Tuesday, January 16, 2018Edit

Today I'll work on project documentation to ensure we know what we know and what we still need to know, start gathering deletion statistics, and work on gathering data about the quality of pages in the Draft namespace and Articles for Creation.

Deletion statisticsEdit

H18 and H19 are both about deletions, H18 about articles, H19 about other pages. In this case it should be useful to restrict H19 to two namespaces: User and Draft. We are particularly interested in what is happening in the Draft namespace given the increase in page creations there. We also know that users create article drafts in their user space, making that a "draft-like" namespace. In both cases, we seek to learn if there has been a significant change in deletion activity with ACTRIAL. It is less about the volume of deletions, and more about the reasons for deletion.

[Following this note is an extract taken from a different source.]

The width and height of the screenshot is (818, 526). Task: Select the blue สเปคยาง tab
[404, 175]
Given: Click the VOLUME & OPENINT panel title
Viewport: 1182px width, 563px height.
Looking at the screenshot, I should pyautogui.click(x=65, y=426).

Looking at the list of criteria for speedy deletion it looks like we will be mostly interested in three categories: general, articles, and user. All other reasons can be lumped into an "other" category. We will also capture two other venues that lead to deletions: proposed deletions and articles for deletion. One challenge with creating this dataset is that for CSD, two categories appear to be namespace-specific: Articles (ns=0) and User (ns=2). Some of the general criteria also apply to specific namespaces (e.g. G13 applies to Draft and User).

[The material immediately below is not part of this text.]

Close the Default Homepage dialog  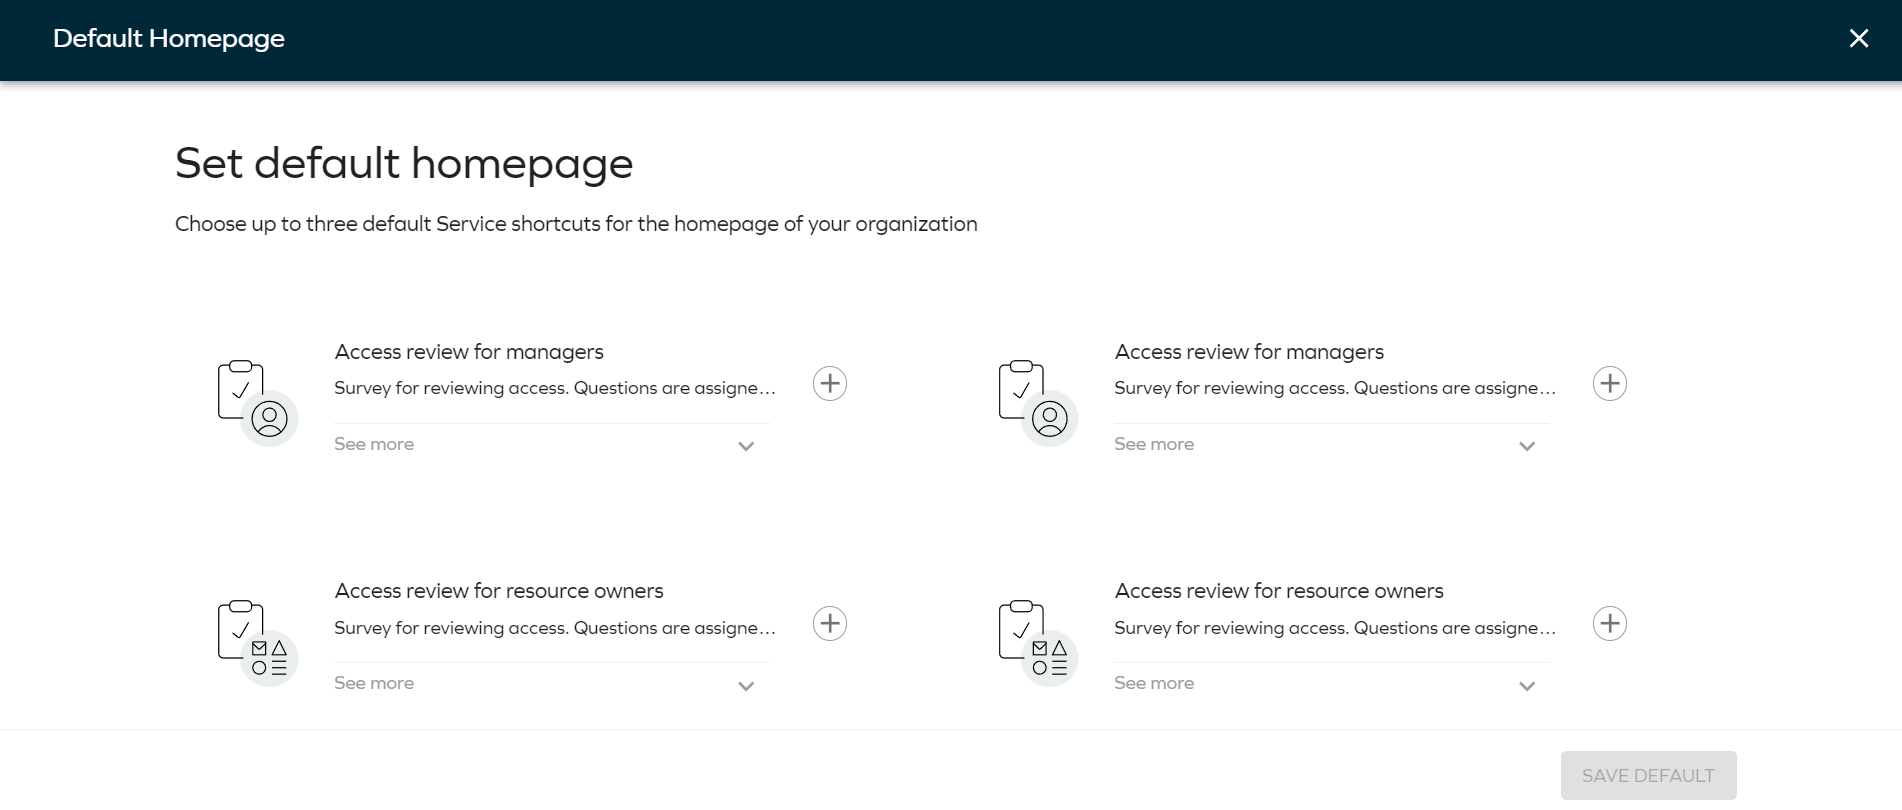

The most flexible solution would be to record counts per day for each namespace and each deletion reason. We could also record 28 columns (all G/A/U CSD criteria, PROD, AfD, and "other") for each namespace for simplicity in favor or saving space. In this case we're looking at about 10,000 rows of data (365 days, 3 namespaces, 9 years), suggesting that the latter approach would not be too problematic. So while it does not create a fully normalized database, it makes data export, import, and analysis easier.